[[ Dataset records, beginning ]]

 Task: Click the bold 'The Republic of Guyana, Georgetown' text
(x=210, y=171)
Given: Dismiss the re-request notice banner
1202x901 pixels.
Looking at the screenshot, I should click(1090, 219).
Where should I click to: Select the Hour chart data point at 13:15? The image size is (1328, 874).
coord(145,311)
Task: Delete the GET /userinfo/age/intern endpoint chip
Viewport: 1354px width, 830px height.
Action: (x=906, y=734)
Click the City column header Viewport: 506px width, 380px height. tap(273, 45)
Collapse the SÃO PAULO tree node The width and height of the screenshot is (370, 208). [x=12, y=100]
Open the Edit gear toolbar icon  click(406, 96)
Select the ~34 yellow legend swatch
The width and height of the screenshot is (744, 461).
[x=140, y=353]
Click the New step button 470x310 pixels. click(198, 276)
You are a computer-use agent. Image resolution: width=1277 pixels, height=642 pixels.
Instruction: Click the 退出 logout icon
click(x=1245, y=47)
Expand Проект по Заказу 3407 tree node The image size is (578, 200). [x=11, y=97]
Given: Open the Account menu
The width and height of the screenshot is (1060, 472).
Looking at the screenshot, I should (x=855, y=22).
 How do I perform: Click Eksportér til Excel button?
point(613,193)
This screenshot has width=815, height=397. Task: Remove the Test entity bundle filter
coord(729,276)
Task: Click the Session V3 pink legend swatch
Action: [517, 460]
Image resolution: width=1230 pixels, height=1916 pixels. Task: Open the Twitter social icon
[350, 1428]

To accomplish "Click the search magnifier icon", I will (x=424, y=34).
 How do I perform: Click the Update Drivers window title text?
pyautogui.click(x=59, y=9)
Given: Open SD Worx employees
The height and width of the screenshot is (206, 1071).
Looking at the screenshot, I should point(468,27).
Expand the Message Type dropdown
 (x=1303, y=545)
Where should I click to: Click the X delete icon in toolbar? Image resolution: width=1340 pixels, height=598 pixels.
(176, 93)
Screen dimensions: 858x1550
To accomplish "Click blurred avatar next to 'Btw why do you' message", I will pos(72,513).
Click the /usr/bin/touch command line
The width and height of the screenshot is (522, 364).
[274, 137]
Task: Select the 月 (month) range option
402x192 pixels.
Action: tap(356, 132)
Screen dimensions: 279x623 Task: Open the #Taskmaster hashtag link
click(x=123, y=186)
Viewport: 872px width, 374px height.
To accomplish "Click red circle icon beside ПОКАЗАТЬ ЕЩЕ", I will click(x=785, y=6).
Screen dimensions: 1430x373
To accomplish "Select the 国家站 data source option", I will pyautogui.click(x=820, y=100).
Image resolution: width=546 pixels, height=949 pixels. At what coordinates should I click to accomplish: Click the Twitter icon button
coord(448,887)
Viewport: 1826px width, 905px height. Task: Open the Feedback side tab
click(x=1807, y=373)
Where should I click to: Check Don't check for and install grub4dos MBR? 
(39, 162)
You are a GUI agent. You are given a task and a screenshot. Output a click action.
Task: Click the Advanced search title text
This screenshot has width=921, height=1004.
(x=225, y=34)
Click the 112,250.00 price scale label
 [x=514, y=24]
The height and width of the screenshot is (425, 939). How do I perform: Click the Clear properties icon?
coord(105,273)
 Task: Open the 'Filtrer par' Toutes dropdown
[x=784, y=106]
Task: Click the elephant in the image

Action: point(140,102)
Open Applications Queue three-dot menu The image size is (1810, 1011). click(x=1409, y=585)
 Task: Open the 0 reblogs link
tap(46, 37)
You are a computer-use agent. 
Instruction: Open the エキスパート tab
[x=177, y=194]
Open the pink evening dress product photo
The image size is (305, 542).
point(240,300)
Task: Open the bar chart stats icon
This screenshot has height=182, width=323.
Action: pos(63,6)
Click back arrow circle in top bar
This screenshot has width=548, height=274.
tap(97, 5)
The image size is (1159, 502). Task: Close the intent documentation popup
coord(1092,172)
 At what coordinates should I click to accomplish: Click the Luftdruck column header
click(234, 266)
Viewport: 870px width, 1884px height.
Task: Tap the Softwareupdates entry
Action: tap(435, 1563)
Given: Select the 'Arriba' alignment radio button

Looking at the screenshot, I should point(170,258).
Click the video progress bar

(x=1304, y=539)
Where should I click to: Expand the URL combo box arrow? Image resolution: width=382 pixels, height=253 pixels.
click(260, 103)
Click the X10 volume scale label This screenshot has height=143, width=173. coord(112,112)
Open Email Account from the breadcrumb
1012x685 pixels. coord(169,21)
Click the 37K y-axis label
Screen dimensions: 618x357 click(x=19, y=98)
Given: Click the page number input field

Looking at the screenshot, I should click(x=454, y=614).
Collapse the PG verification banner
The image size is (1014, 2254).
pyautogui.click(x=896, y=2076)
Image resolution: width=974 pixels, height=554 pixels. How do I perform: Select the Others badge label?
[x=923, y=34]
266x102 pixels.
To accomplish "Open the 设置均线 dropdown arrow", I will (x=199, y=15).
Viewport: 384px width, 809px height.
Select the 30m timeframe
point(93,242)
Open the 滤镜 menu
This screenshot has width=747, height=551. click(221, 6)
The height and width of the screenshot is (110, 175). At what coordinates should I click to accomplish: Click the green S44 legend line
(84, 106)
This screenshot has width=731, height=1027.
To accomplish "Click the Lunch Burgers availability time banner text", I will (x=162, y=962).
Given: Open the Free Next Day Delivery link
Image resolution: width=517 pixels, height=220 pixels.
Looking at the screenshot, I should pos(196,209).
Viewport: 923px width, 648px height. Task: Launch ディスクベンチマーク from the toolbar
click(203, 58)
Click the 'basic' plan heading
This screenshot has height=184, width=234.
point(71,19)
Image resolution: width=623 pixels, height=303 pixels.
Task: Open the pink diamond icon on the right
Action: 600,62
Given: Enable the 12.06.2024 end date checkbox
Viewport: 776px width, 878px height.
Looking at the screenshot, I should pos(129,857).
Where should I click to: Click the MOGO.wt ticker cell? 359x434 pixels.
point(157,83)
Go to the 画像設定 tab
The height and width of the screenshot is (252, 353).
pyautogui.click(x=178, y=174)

[[ Dataset records, end ]]

→ Problem to solve
Give only the number of lines in the data that hold the string "option".

→ The completed task
2